### WRITTEN REQUEST 1
According to the figure list, what does FIG. 14 show?

### EXCERPT TO READ
— START —
FIG. 1 is a view of a rafter tool;
FIG. 2 is a view of an opposite side of the rafter tool;
FIG. 3 is a view of an L-bar of the rafter tool;
FIG. 4 is a view of a support bracket of the rafter tool;
FIG. 5 is an exploded view of the components of the rafter tool;
FIG. 6 is a view of a building with a ridge board;
FIG. 7 is a view of a sub-floor;
FIG. 8 is a view of a wall having studs;
FIG. 9 is view of the rafter tool having a square portion positioned in a first position and the support bracket positioned in a second position;
FIG. 10 is a view of the rafter tool positioned on a board for laying out a common rafter;
FIG. 11 is a view of the rafter tool positioned on a board for laying out a common rafter;
FIG. 12 is a view of the rafter tool positioned on a board for laying out a common rafter;
FIG. 13 is a view of the rafter tool positioned on a board for laying out a common rafter;
FIG. 14 is a view of a stair case laid out by the rafter tool;
FIG. 15 is a view of the rafter tool positioned on a board for laying out the stair case;
FIG. 16 is a view of the rafter tool with the L-bar;
FIG. 17 is a view of the rafter tool positioned on the board for laying out the stair case;
FIG. 18 is a view of the rafter tool positioned in a different position on the board for laying out the stair case;
FIG. 19 is a view of the rafter tool positioned on a building for laying out a hip rafter;
FIG. 20 is a view of the rafter tool positioned on a board for laying out the hip rafter,
FIG. 21 is a view of the rafter tool positioned on a building for laying out a jack rafter;
FIG. 22 is a view of the rafter tool positioned on a building for laying out a valley rafter;
FIG. 23 is a view of the rafter tool positioned on a board for laying out a hole; and
FIG. 24 is a view of the rafter tool positioned on a building for laying out a rafter to an existing roof line.
— END —
### MATERIAL SUPPLIED
— START —
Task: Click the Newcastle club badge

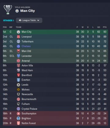Action: pos(18,94)
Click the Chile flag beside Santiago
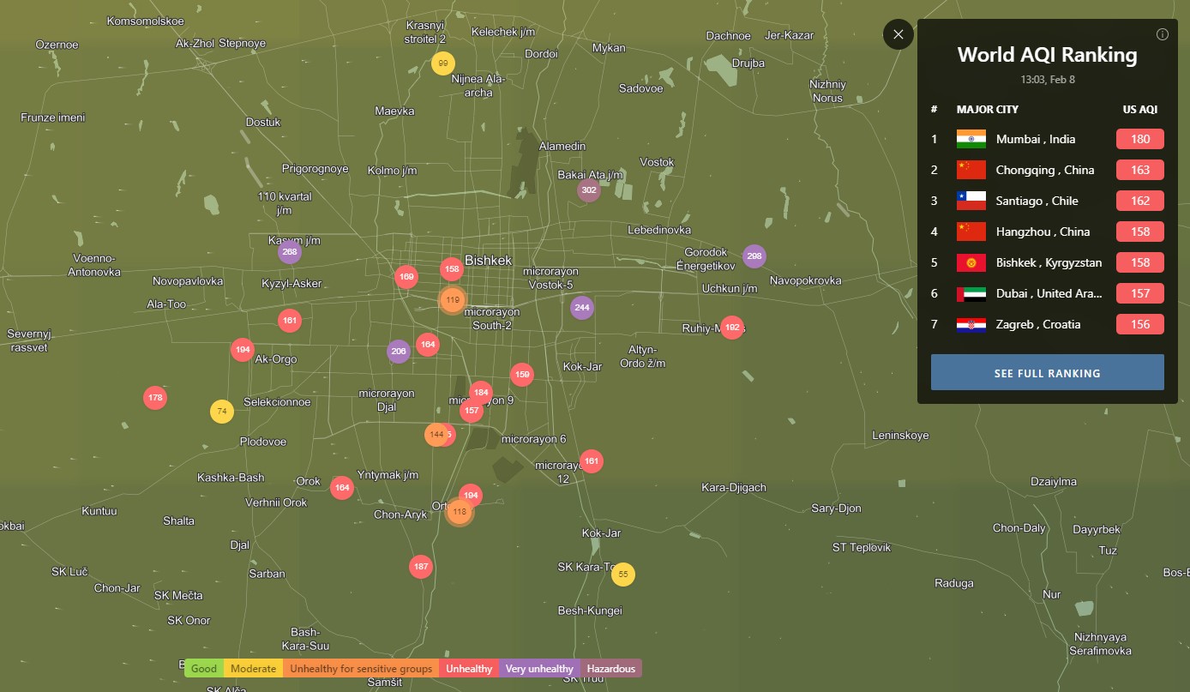 point(971,201)
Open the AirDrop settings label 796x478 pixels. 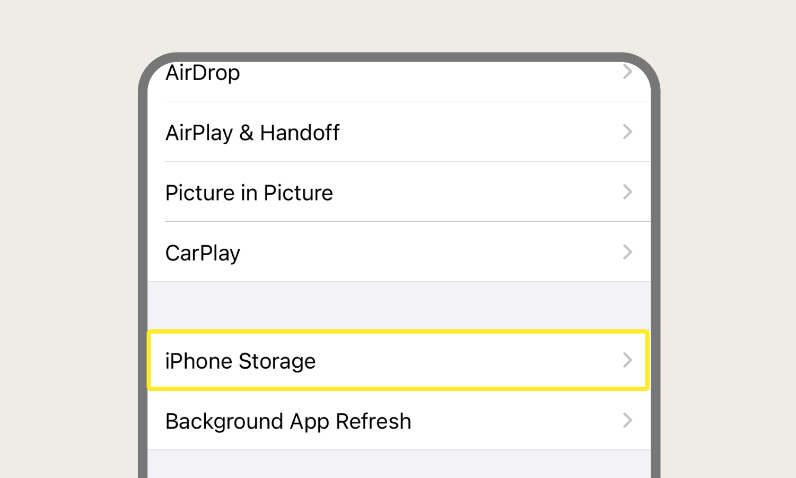pyautogui.click(x=203, y=73)
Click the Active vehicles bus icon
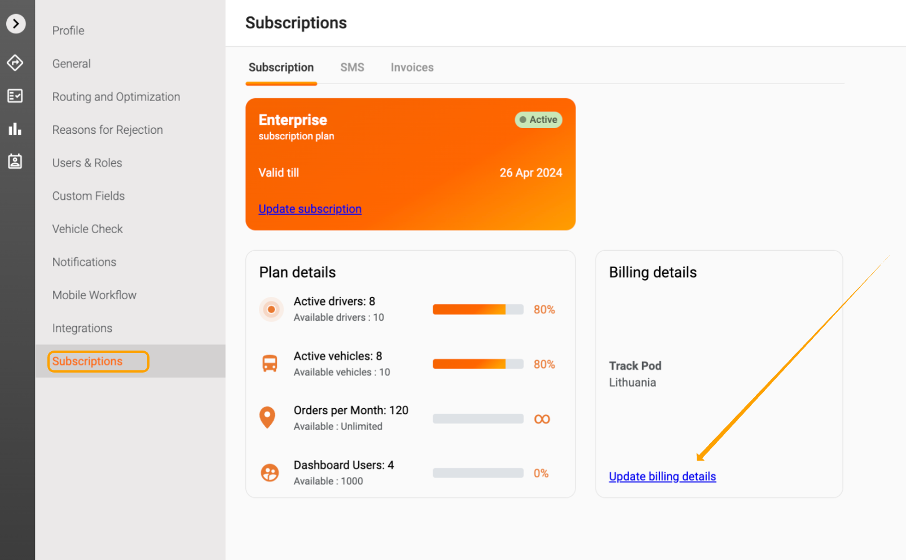 tap(270, 364)
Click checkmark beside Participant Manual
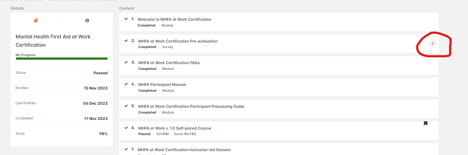468x155 pixels. [x=126, y=84]
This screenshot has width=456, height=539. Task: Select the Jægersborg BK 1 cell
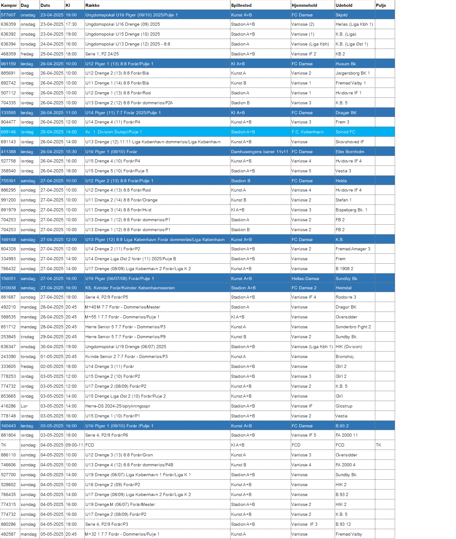355,73
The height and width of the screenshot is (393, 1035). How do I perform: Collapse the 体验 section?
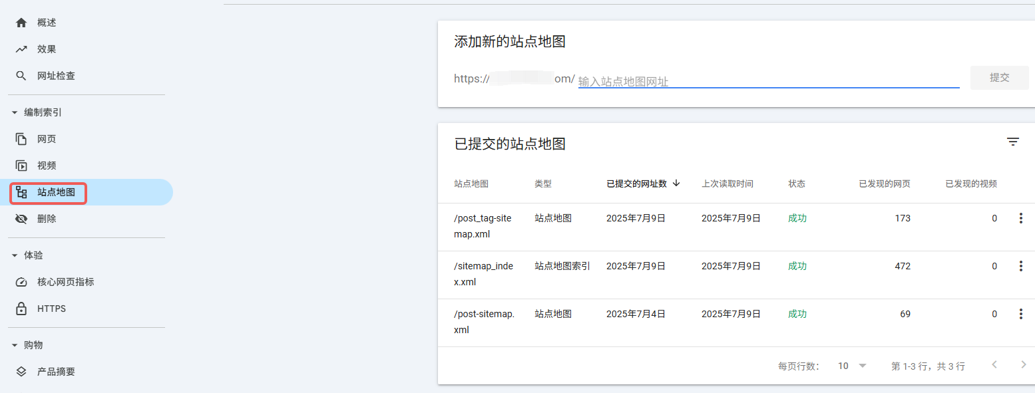click(14, 255)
— END —
### WRITTEN REQUEST 2
Give the lines of the entries from the one containing "This screenshot has" through the end of the entries, both included, as a Markdown table with the columns Row and Line. Leave out the pictures and any blank lines.

### RIGHT ANSWER 1
FIG. 14 shows a stair case laid out by the rafter tool.

### RIGHT ANSWER 2
| Row | Line |
|---|---|
| 1 | This screenshot has width=456, height=539. Task: Select the Jægersborg BK 1 cell |
| 2 | 355,73 |
| 3 | The height and width of the screenshot is (393, 1035). How do I perform: Collapse the 体验 section? |
| 4 | click(14, 255) |